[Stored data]
——

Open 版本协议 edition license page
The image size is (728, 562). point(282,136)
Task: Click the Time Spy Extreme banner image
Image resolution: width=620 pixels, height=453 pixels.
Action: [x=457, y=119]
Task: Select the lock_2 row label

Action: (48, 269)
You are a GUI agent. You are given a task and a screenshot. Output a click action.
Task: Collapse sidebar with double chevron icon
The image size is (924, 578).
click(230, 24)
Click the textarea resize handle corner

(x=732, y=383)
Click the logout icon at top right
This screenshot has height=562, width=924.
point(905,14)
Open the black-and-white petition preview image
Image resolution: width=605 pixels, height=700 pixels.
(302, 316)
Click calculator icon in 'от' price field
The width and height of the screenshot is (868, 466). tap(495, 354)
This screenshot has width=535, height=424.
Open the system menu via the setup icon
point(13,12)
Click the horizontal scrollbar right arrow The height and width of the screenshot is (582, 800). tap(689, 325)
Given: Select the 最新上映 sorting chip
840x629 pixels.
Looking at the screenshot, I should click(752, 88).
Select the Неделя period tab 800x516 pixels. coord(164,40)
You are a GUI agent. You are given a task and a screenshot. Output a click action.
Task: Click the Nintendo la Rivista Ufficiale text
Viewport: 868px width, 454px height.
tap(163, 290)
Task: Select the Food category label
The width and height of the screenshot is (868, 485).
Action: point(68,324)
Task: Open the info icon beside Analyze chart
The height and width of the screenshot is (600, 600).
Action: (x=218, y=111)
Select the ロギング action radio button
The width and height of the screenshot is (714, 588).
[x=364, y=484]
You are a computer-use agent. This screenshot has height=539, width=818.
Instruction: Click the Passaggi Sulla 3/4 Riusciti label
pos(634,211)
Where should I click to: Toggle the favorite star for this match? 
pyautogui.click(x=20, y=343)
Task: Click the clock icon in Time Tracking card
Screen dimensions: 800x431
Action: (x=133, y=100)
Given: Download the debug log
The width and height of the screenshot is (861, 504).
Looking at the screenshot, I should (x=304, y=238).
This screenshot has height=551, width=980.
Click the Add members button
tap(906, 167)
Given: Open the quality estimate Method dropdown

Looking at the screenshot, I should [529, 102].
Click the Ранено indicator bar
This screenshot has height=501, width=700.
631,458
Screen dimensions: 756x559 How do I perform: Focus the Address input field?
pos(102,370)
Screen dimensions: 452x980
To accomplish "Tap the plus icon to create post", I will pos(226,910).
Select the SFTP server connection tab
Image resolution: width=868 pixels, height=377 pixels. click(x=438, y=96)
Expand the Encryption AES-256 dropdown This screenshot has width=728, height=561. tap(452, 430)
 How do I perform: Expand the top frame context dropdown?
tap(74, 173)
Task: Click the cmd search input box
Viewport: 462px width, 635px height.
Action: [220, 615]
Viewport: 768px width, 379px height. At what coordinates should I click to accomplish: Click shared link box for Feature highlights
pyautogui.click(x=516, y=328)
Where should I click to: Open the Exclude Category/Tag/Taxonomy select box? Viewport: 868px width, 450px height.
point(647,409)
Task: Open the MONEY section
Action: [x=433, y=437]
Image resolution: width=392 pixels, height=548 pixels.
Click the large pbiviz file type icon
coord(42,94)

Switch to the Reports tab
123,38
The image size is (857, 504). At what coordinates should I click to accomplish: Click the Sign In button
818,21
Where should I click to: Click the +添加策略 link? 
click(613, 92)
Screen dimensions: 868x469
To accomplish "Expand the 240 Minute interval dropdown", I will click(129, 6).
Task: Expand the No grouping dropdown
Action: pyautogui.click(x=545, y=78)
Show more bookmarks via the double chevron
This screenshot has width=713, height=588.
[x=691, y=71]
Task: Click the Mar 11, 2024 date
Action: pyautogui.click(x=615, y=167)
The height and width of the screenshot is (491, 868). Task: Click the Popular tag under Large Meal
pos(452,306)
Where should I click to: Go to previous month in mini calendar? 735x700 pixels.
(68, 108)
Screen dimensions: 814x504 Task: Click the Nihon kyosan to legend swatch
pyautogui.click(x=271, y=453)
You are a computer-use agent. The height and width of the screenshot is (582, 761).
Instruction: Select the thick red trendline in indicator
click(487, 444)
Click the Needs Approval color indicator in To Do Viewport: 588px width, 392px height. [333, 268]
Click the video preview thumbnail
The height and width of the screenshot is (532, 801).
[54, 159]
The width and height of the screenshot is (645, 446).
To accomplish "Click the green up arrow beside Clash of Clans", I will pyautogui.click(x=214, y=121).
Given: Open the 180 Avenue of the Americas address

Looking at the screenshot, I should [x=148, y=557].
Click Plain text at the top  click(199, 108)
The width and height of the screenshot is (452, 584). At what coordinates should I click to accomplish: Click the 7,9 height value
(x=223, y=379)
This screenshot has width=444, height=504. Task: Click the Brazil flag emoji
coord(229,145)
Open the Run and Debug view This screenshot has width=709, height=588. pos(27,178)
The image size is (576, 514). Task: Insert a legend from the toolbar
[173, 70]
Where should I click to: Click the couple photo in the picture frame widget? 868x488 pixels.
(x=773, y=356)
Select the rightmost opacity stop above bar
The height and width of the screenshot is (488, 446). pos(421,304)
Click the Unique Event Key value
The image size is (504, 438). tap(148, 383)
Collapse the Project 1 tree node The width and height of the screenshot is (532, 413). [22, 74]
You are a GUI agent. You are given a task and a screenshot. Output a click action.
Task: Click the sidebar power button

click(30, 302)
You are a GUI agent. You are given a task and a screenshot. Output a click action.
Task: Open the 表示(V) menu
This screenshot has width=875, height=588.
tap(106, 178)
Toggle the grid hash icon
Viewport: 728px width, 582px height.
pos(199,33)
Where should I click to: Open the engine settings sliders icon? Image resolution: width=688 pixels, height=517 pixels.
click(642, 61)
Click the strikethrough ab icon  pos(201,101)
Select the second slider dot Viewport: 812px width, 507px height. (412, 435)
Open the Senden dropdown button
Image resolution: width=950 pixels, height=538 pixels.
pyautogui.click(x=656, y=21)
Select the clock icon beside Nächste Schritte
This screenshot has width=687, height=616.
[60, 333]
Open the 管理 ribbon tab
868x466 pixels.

——

Exercise directions:
Above are the records; from them, give again exactly the lines from the one containing "The image size is (924, 578)." to the one containing "Task: Open the info icon beside Analyze chart", both lines included, and nothing more.

Result of this exercise:
The image size is (924, 578).
click(230, 24)
Click the textarea resize handle corner

(x=732, y=383)
Click the logout icon at top right
This screenshot has height=562, width=924.
point(905,14)
Open the black-and-white petition preview image
Image resolution: width=605 pixels, height=700 pixels.
(302, 316)
Click calculator icon in 'от' price field
The width and height of the screenshot is (868, 466). tap(495, 354)
This screenshot has width=535, height=424.
Open the system menu via the setup icon
point(13,12)
Click the horizontal scrollbar right arrow The height and width of the screenshot is (582, 800). tap(689, 325)
Given: Select the 最新上映 sorting chip
840x629 pixels.
Looking at the screenshot, I should click(752, 88).
Select the Неделя period tab 800x516 pixels. coord(164,40)
You are a GUI agent. You are given a task and a screenshot. Output a click action.
Task: Click the Nintendo la Rivista Ufficiale text
Viewport: 868px width, 454px height.
tap(163, 290)
Task: Select the Food category label
The width and height of the screenshot is (868, 485).
Action: point(68,324)
Task: Open the info icon beside Analyze chart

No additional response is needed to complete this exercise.